* Your objective *
Copy the entries below, swapping every "dropdown arrow" for "drop-down arrow" and leaving all else as it is.

## start Excerpted records

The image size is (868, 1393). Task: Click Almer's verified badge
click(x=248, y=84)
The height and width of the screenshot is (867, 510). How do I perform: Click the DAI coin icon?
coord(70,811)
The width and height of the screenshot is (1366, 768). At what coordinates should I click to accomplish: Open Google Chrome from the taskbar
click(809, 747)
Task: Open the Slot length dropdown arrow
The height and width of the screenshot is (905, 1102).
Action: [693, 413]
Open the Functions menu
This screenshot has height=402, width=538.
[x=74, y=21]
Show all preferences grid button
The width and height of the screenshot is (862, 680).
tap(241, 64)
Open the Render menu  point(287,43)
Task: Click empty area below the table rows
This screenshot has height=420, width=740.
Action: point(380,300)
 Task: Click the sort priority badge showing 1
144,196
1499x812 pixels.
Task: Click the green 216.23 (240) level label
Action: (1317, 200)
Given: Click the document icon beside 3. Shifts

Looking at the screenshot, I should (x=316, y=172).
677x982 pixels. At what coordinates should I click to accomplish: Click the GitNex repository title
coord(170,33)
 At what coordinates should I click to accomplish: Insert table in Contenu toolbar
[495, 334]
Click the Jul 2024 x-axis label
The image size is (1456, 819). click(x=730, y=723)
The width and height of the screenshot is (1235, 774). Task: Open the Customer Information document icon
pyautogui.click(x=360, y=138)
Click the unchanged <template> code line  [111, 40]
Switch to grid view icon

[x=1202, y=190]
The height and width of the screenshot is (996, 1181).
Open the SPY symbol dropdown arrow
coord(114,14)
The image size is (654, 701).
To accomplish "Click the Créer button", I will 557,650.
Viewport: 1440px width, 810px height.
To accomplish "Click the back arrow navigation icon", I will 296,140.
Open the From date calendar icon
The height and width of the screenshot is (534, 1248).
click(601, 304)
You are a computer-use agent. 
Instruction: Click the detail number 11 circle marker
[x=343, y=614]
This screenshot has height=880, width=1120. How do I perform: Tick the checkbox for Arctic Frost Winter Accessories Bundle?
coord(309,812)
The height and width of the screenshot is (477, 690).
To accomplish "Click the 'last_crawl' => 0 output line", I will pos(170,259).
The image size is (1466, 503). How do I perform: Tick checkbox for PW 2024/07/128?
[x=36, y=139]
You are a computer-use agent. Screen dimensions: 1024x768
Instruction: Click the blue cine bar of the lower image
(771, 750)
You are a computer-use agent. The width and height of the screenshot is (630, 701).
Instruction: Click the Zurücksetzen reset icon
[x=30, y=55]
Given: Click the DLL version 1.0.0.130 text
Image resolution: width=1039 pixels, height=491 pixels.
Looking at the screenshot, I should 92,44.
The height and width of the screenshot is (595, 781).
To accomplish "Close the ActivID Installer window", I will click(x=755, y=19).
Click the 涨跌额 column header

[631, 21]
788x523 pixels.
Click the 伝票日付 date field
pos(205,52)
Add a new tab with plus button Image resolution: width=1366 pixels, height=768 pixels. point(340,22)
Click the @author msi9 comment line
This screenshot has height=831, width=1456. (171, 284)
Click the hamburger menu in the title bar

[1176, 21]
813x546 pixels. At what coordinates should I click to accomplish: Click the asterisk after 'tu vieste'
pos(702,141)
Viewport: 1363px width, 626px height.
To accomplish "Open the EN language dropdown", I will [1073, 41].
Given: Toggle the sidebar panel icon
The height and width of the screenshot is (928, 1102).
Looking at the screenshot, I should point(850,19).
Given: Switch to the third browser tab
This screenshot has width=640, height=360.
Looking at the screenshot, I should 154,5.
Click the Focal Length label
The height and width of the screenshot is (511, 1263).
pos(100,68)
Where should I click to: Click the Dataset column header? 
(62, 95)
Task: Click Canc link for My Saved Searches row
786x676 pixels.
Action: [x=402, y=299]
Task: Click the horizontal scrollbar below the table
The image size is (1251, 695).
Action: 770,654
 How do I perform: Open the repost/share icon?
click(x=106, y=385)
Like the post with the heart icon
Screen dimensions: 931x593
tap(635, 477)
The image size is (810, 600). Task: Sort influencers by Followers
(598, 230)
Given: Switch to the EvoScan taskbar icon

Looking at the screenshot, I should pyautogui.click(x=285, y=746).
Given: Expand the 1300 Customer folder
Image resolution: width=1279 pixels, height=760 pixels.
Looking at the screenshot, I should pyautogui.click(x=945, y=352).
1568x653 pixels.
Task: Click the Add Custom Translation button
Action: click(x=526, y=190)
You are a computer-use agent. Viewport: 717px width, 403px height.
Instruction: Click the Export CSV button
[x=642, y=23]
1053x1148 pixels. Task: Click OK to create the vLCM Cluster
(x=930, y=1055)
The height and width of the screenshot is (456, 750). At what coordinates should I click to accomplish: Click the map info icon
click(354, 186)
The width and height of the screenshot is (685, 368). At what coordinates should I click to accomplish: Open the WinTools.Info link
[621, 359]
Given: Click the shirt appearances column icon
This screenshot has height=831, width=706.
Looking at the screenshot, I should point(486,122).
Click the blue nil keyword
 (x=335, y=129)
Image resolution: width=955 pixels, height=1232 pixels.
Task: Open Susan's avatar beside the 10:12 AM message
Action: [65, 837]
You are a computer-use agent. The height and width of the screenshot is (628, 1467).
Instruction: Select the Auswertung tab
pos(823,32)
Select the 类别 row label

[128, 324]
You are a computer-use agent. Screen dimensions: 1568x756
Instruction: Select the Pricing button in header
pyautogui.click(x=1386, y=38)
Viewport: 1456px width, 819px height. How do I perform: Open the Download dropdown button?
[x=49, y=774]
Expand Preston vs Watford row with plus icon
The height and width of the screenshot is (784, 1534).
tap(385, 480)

## end Excerpted records

* Answer for this exercise *
The image size is (868, 1393). Task: Click Almer's verified badge
click(x=248, y=84)
The height and width of the screenshot is (867, 510). How do I perform: Click the DAI coin icon?
coord(70,811)
The width and height of the screenshot is (1366, 768). At what coordinates should I click to accomplish: Open Google Chrome from the taskbar
click(809, 747)
Task: Open the Slot length drop-down arrow
The height and width of the screenshot is (905, 1102).
Action: [693, 413]
Open the Functions menu
This screenshot has height=402, width=538.
[x=74, y=21]
Show all preferences grid button
The width and height of the screenshot is (862, 680).
tap(241, 64)
Open the Render menu  point(287,43)
Task: Click empty area below the table rows
This screenshot has height=420, width=740.
Action: point(380,300)
 Task: Click the sort priority badge showing 1
144,196
1499x812 pixels.
Task: Click the green 216.23 (240) level label
Action: (1317, 200)
Given: Click the document icon beside 3. Shifts

Looking at the screenshot, I should (x=316, y=172).
677x982 pixels. At what coordinates should I click to accomplish: Click the GitNex repository title
coord(170,33)
 At what coordinates should I click to accomplish: Insert table in Contenu toolbar
[495, 334]
Click the Jul 2024 x-axis label
The image size is (1456, 819). click(x=730, y=723)
The width and height of the screenshot is (1235, 774). Task: Open the Customer Information document icon
pyautogui.click(x=360, y=138)
Click the unchanged <template> code line  [111, 40]
Switch to grid view icon

[x=1202, y=190]
The height and width of the screenshot is (996, 1181).
Open the SPY symbol drop-down arrow
coord(114,14)
The image size is (654, 701).
To accomplish "Click the Créer button", I will 557,650.
Viewport: 1440px width, 810px height.
To accomplish "Click the back arrow navigation icon", I will 296,140.
Open the From date calendar icon
The height and width of the screenshot is (534, 1248).
click(601, 304)
You are a computer-use agent. 
Instruction: Click the detail number 11 circle marker
[x=343, y=614]
This screenshot has height=880, width=1120. How do I perform: Tick the checkbox for Arctic Frost Winter Accessories Bundle?
coord(309,812)
The height and width of the screenshot is (477, 690).
To accomplish "Click the 'last_crawl' => 0 output line", I will pos(170,259).
The image size is (1466, 503). How do I perform: Tick checkbox for PW 2024/07/128?
[x=36, y=139]
You are a computer-use agent. Screen dimensions: 1024x768
Instruction: Click the blue cine bar of the lower image
(771, 750)
You are a computer-use agent. The width and height of the screenshot is (630, 701).
Instruction: Click the Zurücksetzen reset icon
[x=30, y=55]
Given: Click the DLL version 1.0.0.130 text
Image resolution: width=1039 pixels, height=491 pixels.
Looking at the screenshot, I should 92,44.
The height and width of the screenshot is (595, 781).
To accomplish "Close the ActivID Installer window", I will click(x=755, y=19).
Click the 涨跌额 column header

[631, 21]
788x523 pixels.
Click the 伝票日付 date field
pos(205,52)
Add a new tab with plus button Image resolution: width=1366 pixels, height=768 pixels. point(340,22)
Click the @author msi9 comment line
This screenshot has height=831, width=1456. (171, 284)
Click the hamburger menu in the title bar

[1176, 21]
813x546 pixels. At what coordinates should I click to accomplish: Click the asterisk after 'tu vieste'
pos(702,141)
Viewport: 1363px width, 626px height.
To accomplish "Open the EN language dropdown", I will [1073, 41].
Given: Toggle the sidebar panel icon
The height and width of the screenshot is (928, 1102).
Looking at the screenshot, I should point(850,19).
Given: Switch to the third browser tab
This screenshot has width=640, height=360.
Looking at the screenshot, I should 154,5.
Click the Focal Length label
The height and width of the screenshot is (511, 1263).
pos(100,68)
Where should I click to: Click the Dataset column header? 
(62, 95)
Task: Click Canc link for My Saved Searches row
786x676 pixels.
Action: [x=402, y=299]
Task: Click the horizontal scrollbar below the table
The image size is (1251, 695).
Action: 770,654
 How do I perform: Open the repost/share icon?
click(x=106, y=385)
Like the post with the heart icon
Screen dimensions: 931x593
tap(635, 477)
The image size is (810, 600). Task: Sort influencers by Followers
(598, 230)
Given: Switch to the EvoScan taskbar icon

Looking at the screenshot, I should pyautogui.click(x=285, y=746).
Given: Expand the 1300 Customer folder
Image resolution: width=1279 pixels, height=760 pixels.
Looking at the screenshot, I should pyautogui.click(x=945, y=352).
1568x653 pixels.
Task: Click the Add Custom Translation button
Action: click(x=526, y=190)
You are a computer-use agent. Viewport: 717px width, 403px height.
Instruction: Click the Export CSV button
[x=642, y=23]
1053x1148 pixels. Task: Click OK to create the vLCM Cluster
(x=930, y=1055)
The height and width of the screenshot is (456, 750). At what coordinates should I click to accomplish: Click the map info icon
click(354, 186)
The width and height of the screenshot is (685, 368). At what coordinates should I click to accomplish: Open the WinTools.Info link
[621, 359]
Given: Click the shirt appearances column icon
This screenshot has height=831, width=706.
Looking at the screenshot, I should point(486,122).
Click the blue nil keyword
 (x=335, y=129)
Image resolution: width=955 pixels, height=1232 pixels.
Task: Open Susan's avatar beside the 10:12 AM message
Action: [65, 837]
You are a computer-use agent. The height and width of the screenshot is (628, 1467).
Instruction: Select the Auswertung tab
pos(823,32)
Select the 类别 row label

[128, 324]
You are a computer-use agent. Screen dimensions: 1568x756
Instruction: Select the Pricing button in header
pyautogui.click(x=1386, y=38)
Viewport: 1456px width, 819px height. How do I perform: Open the Download dropdown button?
[x=49, y=774]
Expand Preston vs Watford row with plus icon
The height and width of the screenshot is (784, 1534).
tap(385, 480)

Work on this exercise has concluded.